Slow web, can’t play youtube videos or browse the web using Firefox or Chromium also tried Brave,
appears to be lagging, skipping, and stopping
Dual boot Windows 11 side works great with no problems on the web.
download speed from speedtest.net showed:
Ping 22
speed download 450Mbps
Hello @James
Are you able to do me one more favor? I need you to install the following and then run the command again and post it to see if it’s rendering properly using nvidia driver.
yay -S mesa-demos
yay -S xorg-xdpyinfo
yay -S dmidecode
I’m not sure what’s causing the issue with the video off hand. Could be some kernel parameters are needed for the Ryzen 2600. I’m thinking iommu=soft or some others such as idle=nomwait but I’m guessing at this stage. I’ll see if some others have some idea’s while i check some other info.
Does it actually freeze?
Edit: Also are you running on wifi or it’s ethernet because that seems fast.
The system does not freeze but the video stutters visibly just like typing this response, if I’m on the web I have to constantly wait and allow the computer to catch up to me, I thought is was lag or a slow web but speedtest.net was pretty good.
One option you could try is on Nouveau open source driver instead of Nvidia. Sometimes the video drivers show they are installed properly but not. Did you install the dkms version?

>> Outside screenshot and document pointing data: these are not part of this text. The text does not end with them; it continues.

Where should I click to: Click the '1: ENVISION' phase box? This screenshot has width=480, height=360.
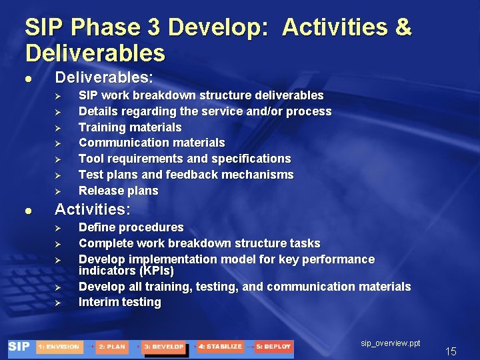point(59,347)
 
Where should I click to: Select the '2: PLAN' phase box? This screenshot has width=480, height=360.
point(111,347)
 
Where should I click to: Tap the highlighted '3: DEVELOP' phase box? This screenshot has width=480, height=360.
point(163,347)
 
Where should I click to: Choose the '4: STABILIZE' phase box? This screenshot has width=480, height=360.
point(221,347)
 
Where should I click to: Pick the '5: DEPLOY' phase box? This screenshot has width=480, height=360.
point(273,347)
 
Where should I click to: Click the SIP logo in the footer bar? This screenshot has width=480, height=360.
point(19,347)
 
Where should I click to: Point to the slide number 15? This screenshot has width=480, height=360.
point(451,351)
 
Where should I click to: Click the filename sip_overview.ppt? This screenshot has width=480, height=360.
point(391,343)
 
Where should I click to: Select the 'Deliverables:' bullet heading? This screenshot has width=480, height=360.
point(104,77)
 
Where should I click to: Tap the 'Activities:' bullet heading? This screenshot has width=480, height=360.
point(93,209)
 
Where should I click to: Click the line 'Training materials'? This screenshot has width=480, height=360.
point(130,127)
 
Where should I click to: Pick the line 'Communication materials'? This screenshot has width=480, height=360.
point(151,143)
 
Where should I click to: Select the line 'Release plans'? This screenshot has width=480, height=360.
point(118,191)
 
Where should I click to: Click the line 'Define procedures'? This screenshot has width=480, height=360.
point(131,227)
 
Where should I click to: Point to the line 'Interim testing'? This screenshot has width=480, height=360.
point(119,302)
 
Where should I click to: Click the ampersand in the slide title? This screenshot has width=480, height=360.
point(403,28)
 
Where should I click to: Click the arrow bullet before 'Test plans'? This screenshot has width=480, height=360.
point(57,175)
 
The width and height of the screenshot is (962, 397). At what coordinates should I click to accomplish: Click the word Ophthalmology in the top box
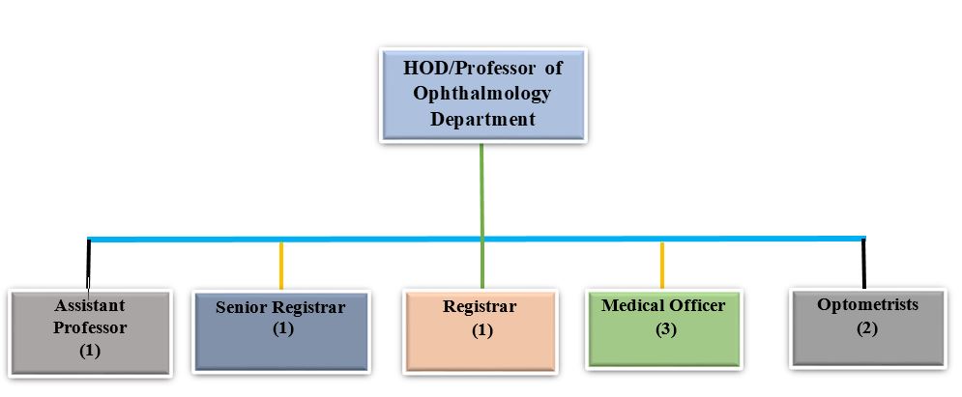(481, 93)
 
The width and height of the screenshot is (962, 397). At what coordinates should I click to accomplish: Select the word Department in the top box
(482, 118)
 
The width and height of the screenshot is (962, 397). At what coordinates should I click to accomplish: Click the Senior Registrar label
(280, 307)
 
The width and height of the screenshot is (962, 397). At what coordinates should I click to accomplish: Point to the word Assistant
(90, 305)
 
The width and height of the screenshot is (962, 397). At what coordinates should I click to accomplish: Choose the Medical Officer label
(663, 305)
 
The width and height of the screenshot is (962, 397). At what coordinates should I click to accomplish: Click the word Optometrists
(867, 304)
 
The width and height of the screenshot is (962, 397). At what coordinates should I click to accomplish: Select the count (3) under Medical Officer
(664, 329)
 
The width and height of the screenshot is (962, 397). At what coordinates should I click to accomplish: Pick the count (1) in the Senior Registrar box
(283, 328)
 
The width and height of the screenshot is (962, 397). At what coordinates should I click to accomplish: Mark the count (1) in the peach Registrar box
(481, 330)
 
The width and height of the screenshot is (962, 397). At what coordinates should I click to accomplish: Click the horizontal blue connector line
(477, 239)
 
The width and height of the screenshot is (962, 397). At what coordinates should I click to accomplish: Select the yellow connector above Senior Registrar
(281, 266)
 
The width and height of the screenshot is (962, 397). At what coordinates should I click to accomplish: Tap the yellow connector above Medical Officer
(662, 265)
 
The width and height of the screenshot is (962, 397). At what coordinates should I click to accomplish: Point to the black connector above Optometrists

Sorry, couldn’t resist; you might want to get more memory than 16 megabytes in today’s world for such a powerful computer
What desktop environment are you running? As @ricklinux suggested though, it’s probably an issue with the gpu driver, but could be the compositor as well.
I just installed what came with the offline install and then ran the system upgrade using the welcome screen.
BTW: I just installed it this morning.
How would I go about changing drivers?
To throw this into mix, I think it might be a kernel issue. You will be running the latest 5.12. I’ve noticed some instabilities in this recently and now I am using the LTS kernel without issues. These issues were most noticeable using a browser.
Try this in a terminal: yay -S linux-lts linux-lts-headers update-grub
Install those then run: sudo update-grub. After this reboot and see if that helps. You will now be using the LTS kernel but the other one will remain installed should you need it.
it did seem to fix the slowness but now I’m stuck on a single monitor at 1024x768 “display” won’t let me change it and my other monitors don’t show up, do I need to enable the Nvidia drivers? I saw in the text it was uninstalling 465 and installing 470.
Ouch! Wasn’t expecting that. I’m not sure how to re-enable the Nvidia stuff. Is this a systemd thing? Perhaps @ricklinux might have an idea about this? There are xrandr settings for multiple monitors but I’m not too familiar with them at all. I only run a single monitor with Intel graphics on all my machines. Nvidia to me proved to be a pain in the ass. I never had a problem with Intel or AMD graphics. Of course if you’re a gamer then Nvidia may make sense.